Leggendo “Sogno d’estate” si percepisce un forte desiderio di liberarsi del peso del tempo. C’è un verso molto bello: “Se è vero che il cuore non ha rughe, con te, io torno ad essere bambino”. La poesia, per te, serve anche a fermare l’invecchiamento emotivo?
La poesia è la panacea dell’anima. Serve a fermare l’invecchiamento assoluto: quello biologico e quello emotivo.
In alcune liriche amorose il linguaggio è molto intenso e diretto. Personalmente, in certi punti avrei gradito qualche sottrazione in più, lasciando magari più spazio al non detto. Hai mai pensato di trattenere maggiormente certe immagini oppure senti il bisogno di scrivere esattamente ciò che provi?
Nelle mie liriche, specie in quelle amorose, avverto la necessità di essere me stesso, fino in fondo. Scrivo a cuore aperto. E’ un’esigenza mutuata dall’esperienza letteraria del narratore e dello sceneggiatore, sebbene si tratti di registri comunicativi differenti.
Hai attraversato giornalismo, narrativa, sceneggiatura e poesia. C’è una forma espressiva che senti più vicina alla tua natura oppure ogni linguaggio ti permette di raccontare una parte diversa di te?
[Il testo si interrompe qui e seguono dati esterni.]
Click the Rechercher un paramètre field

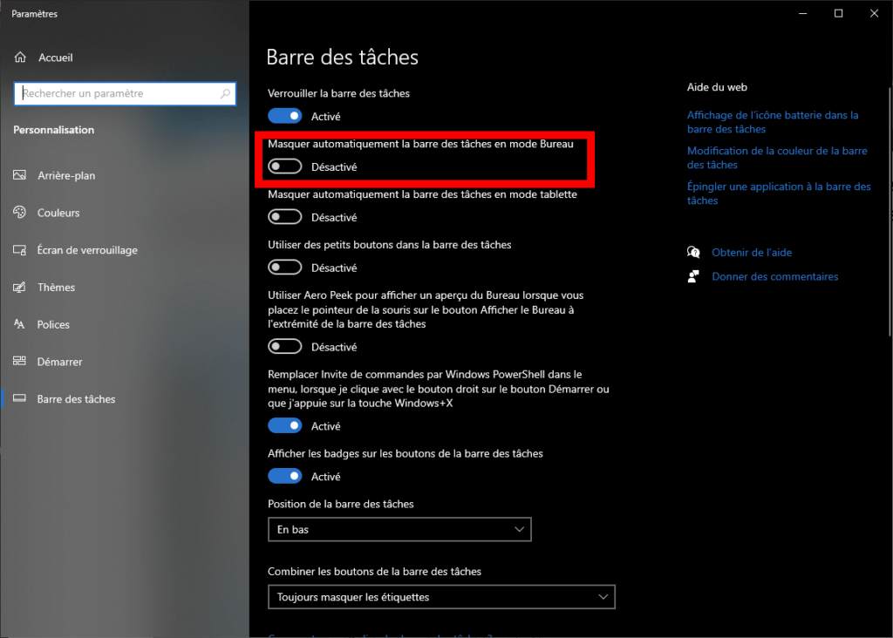(x=118, y=93)
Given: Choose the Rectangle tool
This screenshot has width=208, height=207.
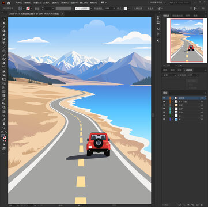Looking at the screenshot, I should (4, 51).
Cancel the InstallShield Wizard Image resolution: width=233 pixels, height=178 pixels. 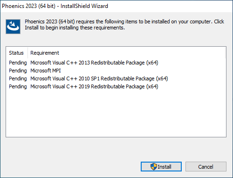point(206,166)
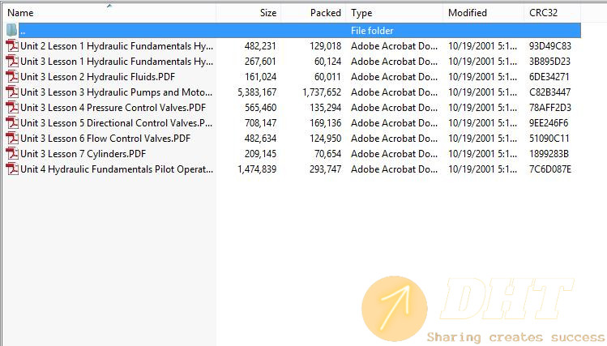Click the parent folder icon in the first row
Viewport: 607px width, 346px height.
click(12, 30)
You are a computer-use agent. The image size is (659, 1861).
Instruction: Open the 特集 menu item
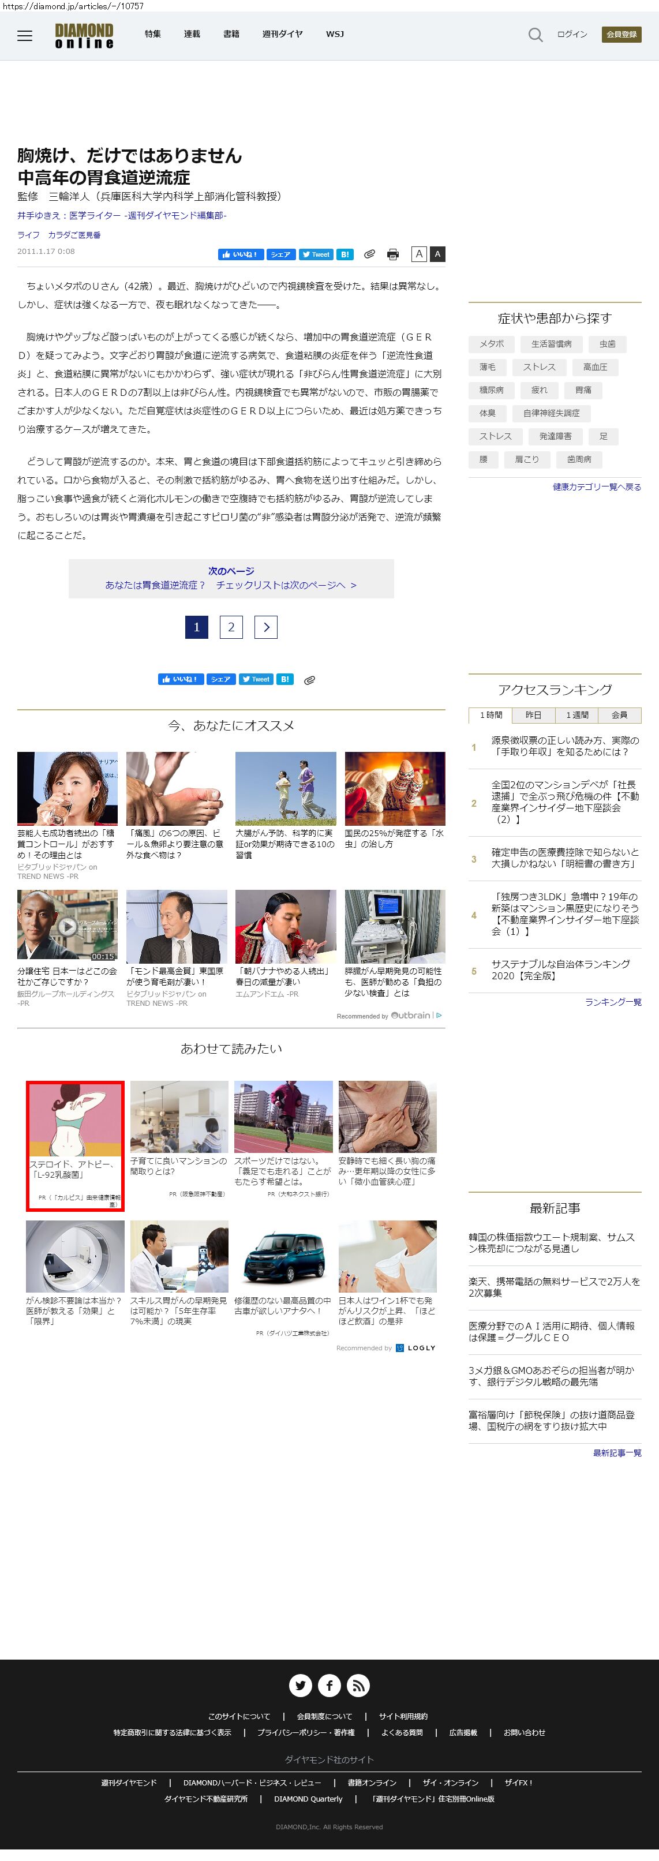point(152,34)
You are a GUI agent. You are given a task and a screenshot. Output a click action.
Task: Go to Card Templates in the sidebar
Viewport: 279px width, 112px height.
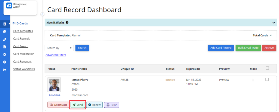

Cerco di tenere distinti gli ambiti di espressione. Da ragazzo ho iniziato con la poesia. Poi ho avuto la folgorazione per il giornalismo. Nella maturità ho ripreso la vena poetica pubblicando una prima silloge e, subito dopo, ho scritto un saggio e un romanzo. La sceneggiatura è stata una piacevole evoluzione. In questa fase della vita, la scrittura cinematografica è una modalità espressiva che mi viene facile, che sento più vicina al mio modo di sentire e nella quale riesco a coniugare il mio background di scrittore multitasking.